A Goodman Theatre, Center Theatre Group, Vineyard Theatre Production
“You adapt to maladaption.” It is a disquieting self-contradiction and eerily emblematic of the whole experience. I can’t remember ever seeing a performance that felt so real and unreal at the same time.
In this touring production of Lucas Hnath’s acclaimed play, presented by Crow’s Theatre, Jordan Baker plays Dana H.—who happens to be the playwright’s mother. Back in 1997, while Hnath was at college, Dana Higginbotham was kidnapped by a member of the Aryan Brotherhood—a man we know only as “Jim,” an ex-con and escaped patient from the psychiatric ward at which she was chaplain.
Baker lip-syncs to recorded interviews with Higginbotham. Her performance is astonishing, not because of anything demonstrably dramatic, but rather her convincingly naturalistic embodiment of someone else’s vocal idiosyncrasies. Just sitting in a chair, she draws us into a fully realized world as she finds minute, seemingly unconscious motivations for myriad ambient sounds in the audio track. A shifting of weight, an intake of breath, the jingle of bracelets as she shakes the tension out of her arms—these human impulses are set and yet feel as spontaneous here as at the time of original recording.

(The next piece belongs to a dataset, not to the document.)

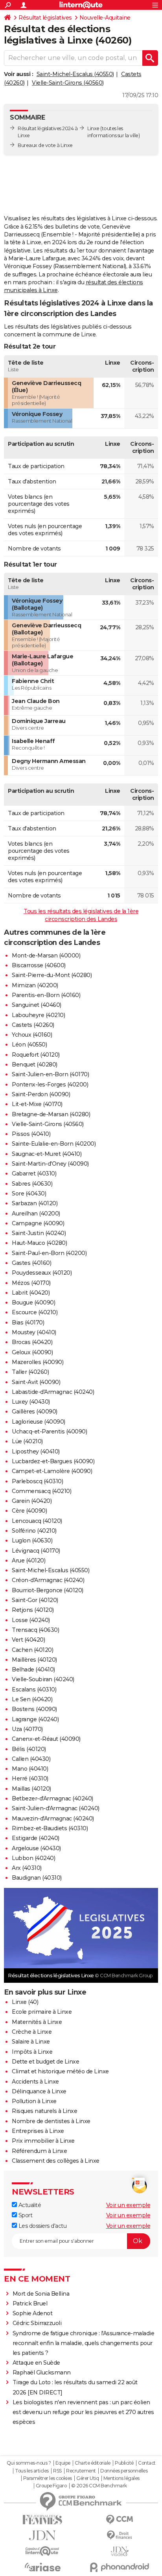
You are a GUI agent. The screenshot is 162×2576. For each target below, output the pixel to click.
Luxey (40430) (31, 1401)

This impressive trick is achieved through a tight collaboration between Baker, Mikhail Fiksel’s sound design and Steve Cuiffo, an illusion and lip-sync consultant. Together, they turn the relentless constraint of precise, nuanced choreography into an urgent and dynamic encounter between Dana and us. Our perception of the effect triggers a surreal ambivalence that mirrors her own.
Her casual, almost blasé delivery adds to our hyper-awareness. She seems so detached from, even amused by, her own trauma. The baffling ineffectualness of institutional supports—like police and hospitals—during her five-month ordeal registers as simultaneously otherworldly and banal. Like her, we are conditioned to accept a new normal—to internally reconcile a dizzying blur of contradictions as she’s dragged from motel to motel in the Southern US, witnessing appalling violence and surviving physical and psychological abuse of her own.
Jim’s obsessive attachment to her is somewhat mystifying, though her inspiring empathy does provide a potential key to unlocking his motivations. She doesn’t like him, but she confesses to a certain dreadful admiration. The prolonged event, as objectively awful at it is, starts to make a certain skewed sense to her. As she grasps at hazy memories, accepts her situation as familiar and inevitable, she embraces the dysfunction and her own thwarted agency as part of her essential being.
The drab verisimilitude of Andrew Boyce’s generic motel set can’t be overstated. Shoddy workmanship and water damage creep in the corners of this oppressively mundane space which seems to stare back at you. Paul Toben’s lighting transforms it—taking us from cool fluorescence to subtle, distinctive theatricality. In a sequence that feels surprisingly invigorating despite its depiction of a monotonous routine, director Les Waters’ generally restrained staging gives us a Lynchian interlude, a beautifully ominous time-lapse abstraction of motel-room life.
Dana H. is an innovative, technically demanding form of verbatim theatre. Harrowing, haunting, funny and therapeutic—these are all accurate descriptors, though none of them do full justice to the sense of documentary rigour and intensely voyeuristic atmosphere.